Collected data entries
+-------+

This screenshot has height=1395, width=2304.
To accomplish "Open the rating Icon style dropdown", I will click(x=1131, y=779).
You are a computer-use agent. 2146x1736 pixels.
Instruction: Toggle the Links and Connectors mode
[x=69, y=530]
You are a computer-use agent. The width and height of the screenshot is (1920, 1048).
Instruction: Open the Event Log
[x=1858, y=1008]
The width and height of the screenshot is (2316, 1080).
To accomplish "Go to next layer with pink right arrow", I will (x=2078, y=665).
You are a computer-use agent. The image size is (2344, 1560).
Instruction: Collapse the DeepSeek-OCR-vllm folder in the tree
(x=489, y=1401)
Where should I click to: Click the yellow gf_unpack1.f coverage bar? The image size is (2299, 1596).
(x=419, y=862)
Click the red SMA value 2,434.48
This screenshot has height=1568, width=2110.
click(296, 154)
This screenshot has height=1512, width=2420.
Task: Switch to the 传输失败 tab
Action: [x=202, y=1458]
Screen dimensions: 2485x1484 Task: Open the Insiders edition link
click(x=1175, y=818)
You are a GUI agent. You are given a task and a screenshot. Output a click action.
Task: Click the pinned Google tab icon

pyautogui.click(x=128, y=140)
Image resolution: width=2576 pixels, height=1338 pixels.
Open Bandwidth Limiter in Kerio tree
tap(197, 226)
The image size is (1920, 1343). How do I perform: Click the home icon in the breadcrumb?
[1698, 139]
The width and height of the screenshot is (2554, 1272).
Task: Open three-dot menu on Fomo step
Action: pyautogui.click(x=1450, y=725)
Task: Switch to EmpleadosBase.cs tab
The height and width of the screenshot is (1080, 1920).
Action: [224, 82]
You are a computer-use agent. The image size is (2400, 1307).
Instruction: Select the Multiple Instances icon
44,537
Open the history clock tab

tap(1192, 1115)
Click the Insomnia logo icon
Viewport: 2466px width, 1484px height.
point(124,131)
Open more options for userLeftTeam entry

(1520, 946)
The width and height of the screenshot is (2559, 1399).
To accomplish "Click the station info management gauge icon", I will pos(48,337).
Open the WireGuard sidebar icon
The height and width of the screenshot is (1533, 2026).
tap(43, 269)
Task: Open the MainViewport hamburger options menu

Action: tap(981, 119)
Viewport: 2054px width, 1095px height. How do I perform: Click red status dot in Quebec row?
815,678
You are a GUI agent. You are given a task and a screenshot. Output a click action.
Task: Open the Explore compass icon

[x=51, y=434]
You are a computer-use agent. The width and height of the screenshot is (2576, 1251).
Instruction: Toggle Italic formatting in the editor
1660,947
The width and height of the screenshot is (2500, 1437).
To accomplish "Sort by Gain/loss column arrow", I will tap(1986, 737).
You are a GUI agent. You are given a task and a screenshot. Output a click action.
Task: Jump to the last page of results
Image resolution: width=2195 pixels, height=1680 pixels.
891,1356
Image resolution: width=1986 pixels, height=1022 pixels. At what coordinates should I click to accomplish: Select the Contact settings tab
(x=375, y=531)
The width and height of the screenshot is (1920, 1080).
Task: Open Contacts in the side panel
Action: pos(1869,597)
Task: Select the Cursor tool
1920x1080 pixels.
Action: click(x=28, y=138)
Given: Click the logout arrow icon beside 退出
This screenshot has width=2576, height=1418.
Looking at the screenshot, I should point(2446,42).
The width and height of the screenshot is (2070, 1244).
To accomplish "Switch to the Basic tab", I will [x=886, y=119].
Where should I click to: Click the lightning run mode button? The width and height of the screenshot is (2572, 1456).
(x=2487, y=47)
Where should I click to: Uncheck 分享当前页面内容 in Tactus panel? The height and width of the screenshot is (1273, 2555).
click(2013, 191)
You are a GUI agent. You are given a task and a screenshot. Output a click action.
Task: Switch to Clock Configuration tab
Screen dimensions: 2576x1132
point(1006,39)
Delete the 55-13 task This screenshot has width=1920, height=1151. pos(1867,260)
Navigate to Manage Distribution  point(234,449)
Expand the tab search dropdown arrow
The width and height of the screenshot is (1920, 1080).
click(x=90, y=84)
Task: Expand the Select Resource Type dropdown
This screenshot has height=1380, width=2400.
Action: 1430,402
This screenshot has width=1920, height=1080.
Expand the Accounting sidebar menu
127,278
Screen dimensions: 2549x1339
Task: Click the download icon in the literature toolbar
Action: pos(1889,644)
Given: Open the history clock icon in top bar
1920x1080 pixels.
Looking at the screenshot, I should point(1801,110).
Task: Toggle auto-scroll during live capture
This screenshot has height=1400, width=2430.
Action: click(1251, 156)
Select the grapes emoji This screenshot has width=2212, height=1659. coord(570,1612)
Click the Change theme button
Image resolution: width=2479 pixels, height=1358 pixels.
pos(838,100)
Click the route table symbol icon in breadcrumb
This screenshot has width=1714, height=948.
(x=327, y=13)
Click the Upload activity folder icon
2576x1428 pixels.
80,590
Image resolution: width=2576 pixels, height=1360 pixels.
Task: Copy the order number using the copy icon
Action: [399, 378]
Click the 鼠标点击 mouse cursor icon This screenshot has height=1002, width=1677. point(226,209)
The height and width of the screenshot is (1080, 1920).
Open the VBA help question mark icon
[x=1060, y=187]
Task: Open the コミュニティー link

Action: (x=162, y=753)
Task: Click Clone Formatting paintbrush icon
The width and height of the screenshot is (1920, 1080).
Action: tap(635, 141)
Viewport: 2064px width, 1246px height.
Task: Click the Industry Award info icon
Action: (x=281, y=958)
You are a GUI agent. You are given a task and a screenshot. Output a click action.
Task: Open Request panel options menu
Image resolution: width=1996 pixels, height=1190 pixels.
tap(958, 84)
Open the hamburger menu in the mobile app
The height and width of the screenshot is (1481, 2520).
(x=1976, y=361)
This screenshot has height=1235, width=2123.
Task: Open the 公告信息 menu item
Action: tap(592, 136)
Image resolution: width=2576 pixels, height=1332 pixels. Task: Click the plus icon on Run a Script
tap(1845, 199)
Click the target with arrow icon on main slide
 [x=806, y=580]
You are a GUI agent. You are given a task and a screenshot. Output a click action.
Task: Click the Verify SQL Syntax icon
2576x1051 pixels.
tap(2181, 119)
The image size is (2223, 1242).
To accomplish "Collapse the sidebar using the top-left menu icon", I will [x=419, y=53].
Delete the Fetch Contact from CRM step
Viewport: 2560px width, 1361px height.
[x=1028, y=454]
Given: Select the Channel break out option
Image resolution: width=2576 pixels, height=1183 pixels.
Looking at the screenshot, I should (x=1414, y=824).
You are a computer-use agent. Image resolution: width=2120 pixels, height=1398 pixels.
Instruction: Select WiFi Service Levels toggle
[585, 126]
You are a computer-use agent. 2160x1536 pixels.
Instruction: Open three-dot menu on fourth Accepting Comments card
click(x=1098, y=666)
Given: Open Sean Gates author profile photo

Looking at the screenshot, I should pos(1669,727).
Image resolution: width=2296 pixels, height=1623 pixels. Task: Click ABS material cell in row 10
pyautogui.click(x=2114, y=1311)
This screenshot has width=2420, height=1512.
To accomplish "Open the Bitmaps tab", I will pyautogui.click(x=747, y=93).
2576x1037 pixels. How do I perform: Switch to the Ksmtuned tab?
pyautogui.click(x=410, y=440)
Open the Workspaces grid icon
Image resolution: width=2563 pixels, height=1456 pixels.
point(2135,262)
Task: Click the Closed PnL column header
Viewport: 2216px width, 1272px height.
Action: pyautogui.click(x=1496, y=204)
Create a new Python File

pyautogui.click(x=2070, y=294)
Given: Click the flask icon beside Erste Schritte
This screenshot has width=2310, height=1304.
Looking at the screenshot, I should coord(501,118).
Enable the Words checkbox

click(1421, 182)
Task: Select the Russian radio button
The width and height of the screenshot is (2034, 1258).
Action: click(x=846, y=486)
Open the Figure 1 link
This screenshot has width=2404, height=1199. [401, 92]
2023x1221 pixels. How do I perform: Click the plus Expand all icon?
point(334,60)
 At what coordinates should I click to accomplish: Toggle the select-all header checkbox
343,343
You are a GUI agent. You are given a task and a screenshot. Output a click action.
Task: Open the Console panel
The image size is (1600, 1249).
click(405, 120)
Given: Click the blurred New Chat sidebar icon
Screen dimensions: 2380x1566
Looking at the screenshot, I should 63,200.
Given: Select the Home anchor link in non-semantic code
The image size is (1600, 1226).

+-------+

Check each line of the records for the string "computer" and copy those that have it.

You are a computer-use agent. 2146x1736 pixels.
You are a computer-use agent. The width and height of the screenshot is (1920, 1048).
You are a computer-use agent. The image size is (2344, 1560).
You are a computer-use agent. The image size is (2400, 1307).
You are a computer-use agent. The width and height of the screenshot is (2576, 1251).
You are a computer-use agent. Image resolution: width=2120 pixels, height=1398 pixels.
You are a computer-use agent. 2160x1536 pixels.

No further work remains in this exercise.